Cherington won a World Series during his tenure as Boston’s general manager (covering the 2012 season to August 2015), and joined the Jays in September 2016. He was linked to previous front office vacancies with the Twins and Braves over the last two years, though declined offers to interview for those positions; the Giants are also reportedly interested in Cherington for their current GM opening.
Cherington recently stated that while he was open to the idea of becoming a general manager again, he was enjoying his work for the Jays. There doesn’t appear to be much urgency on Cherington’s part to leap back into the fray of running a front office, and there seems to be enough consistent interest in his services that he can afford to pick and choose from potential situations.
The Mets have reportedly had interest in speaking to Cherington for weeks, though even if he isn’t a candidate, the club still has roughly 10-12 people under serious consideration to be their next general manager. MLB executive Kim Ng, Braves assistant GM Perry Minasian, Royals assistant GM Scott Sharp, and former Orioles GM Dan Duquette are just a few of the names who have been rumored to be on the Mets’ radar, and it was reported yesterday that former Rangers and Brewers GM Doug Melvin would be receiving an interview.

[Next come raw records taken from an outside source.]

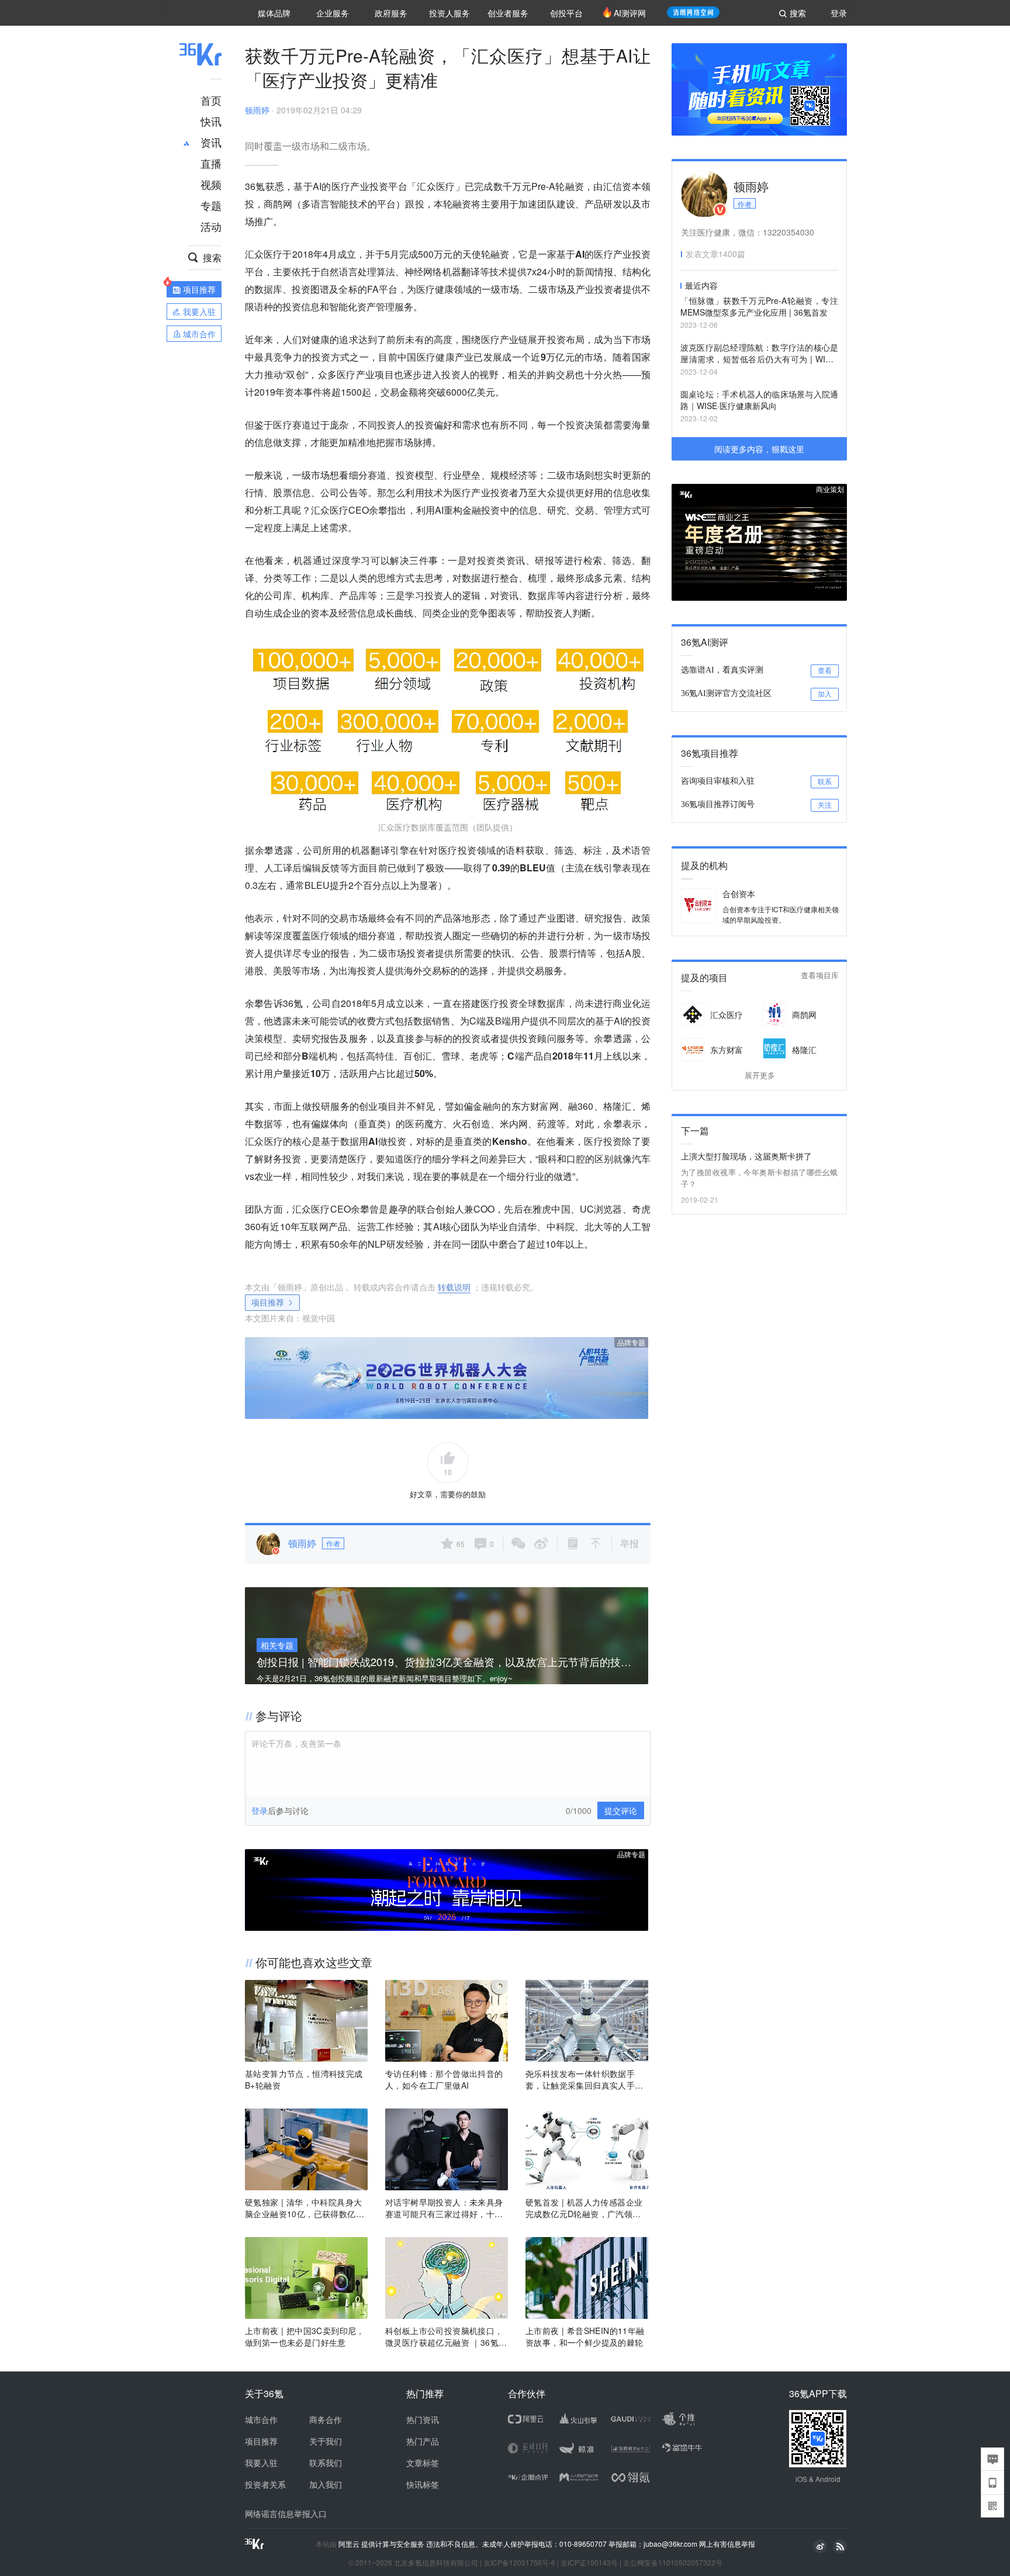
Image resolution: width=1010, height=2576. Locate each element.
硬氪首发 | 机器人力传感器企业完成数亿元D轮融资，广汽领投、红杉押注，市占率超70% (583, 2208)
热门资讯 (422, 2419)
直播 (211, 163)
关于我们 (325, 2441)
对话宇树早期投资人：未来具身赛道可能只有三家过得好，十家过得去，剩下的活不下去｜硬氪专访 (444, 2208)
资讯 (211, 142)
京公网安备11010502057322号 (672, 2562)
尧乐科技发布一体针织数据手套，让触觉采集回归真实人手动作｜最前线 (584, 2079)
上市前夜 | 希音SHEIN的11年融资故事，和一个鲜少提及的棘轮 (585, 2336)
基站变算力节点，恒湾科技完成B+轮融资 (304, 2079)
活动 (211, 226)
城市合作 (261, 2419)
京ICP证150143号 (589, 2562)
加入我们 (325, 2484)
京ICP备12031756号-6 (519, 2562)
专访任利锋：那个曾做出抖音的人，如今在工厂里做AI (444, 2079)
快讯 (211, 121)
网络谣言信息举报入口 (286, 2513)
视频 (211, 184)
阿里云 (349, 2544)
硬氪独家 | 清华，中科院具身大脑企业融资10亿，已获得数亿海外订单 (304, 2208)
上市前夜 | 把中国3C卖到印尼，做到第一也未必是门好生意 (305, 2336)
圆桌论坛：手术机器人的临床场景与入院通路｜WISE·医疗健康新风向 (759, 399)
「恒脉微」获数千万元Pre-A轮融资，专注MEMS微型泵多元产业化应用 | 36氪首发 (759, 306)
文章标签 (422, 2462)
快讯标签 (422, 2484)
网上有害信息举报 (727, 2544)
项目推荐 (267, 1302)
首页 (211, 100)
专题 (211, 205)
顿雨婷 (257, 110)
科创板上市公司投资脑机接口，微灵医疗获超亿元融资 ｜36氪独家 (446, 2336)
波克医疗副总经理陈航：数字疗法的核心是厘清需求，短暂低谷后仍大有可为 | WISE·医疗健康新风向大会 (759, 353)
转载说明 (454, 1287)
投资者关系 (265, 2484)
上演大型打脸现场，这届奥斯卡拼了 (746, 1156)
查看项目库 (820, 975)
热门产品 (422, 2441)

Cardinals director of player development Gary LaRocque is also expected to be interviewed in the near future, Fancred Sports’ Jon Heyman tweets. LaRocque was initially mentioned as a candidate of interest back in August, owing to his past tenure with the Mets organization from 1998-2008 and his 40+ years of experience in a wide variety of different scouting, front office, and on-field roles in the Dodgers, Mets, and Cardinals organizations.
- Rays senior VP of baseball operations Chaim Bloom, Brewers assistant GM Matt Arnold, and former Padres and D’Backs GM Josh Byrnes are under consideration from the Mets and Giants for their general manager positions. Reports from last summer indicated that Byrnes was likely to stay in his current role as the Dodgers’ VP of baseball ops, though it isn’t known if his stance has changed.
- MLB Network analyst Mark DeRosa “has been linked” to the Rangers’ managerial job, and Heyman also notes that DeRosa could be a candidate of interest for the Blue Jays as they look for a new dugout boss. DeRosa has worked as a broadcaster since retiring after the 2013 season, though he has often been potential as a possible future manager, even interviewing with the Marlins in 2015 and the Mets last winter for dugout vacancies. DeRosa played for both the Rangers and Jays over the course of his 16-year big league career, as well as a brief stint with the Indians (when Jays president Mark Shapiro and GM Ross Atkins were in Cleveland’s organization).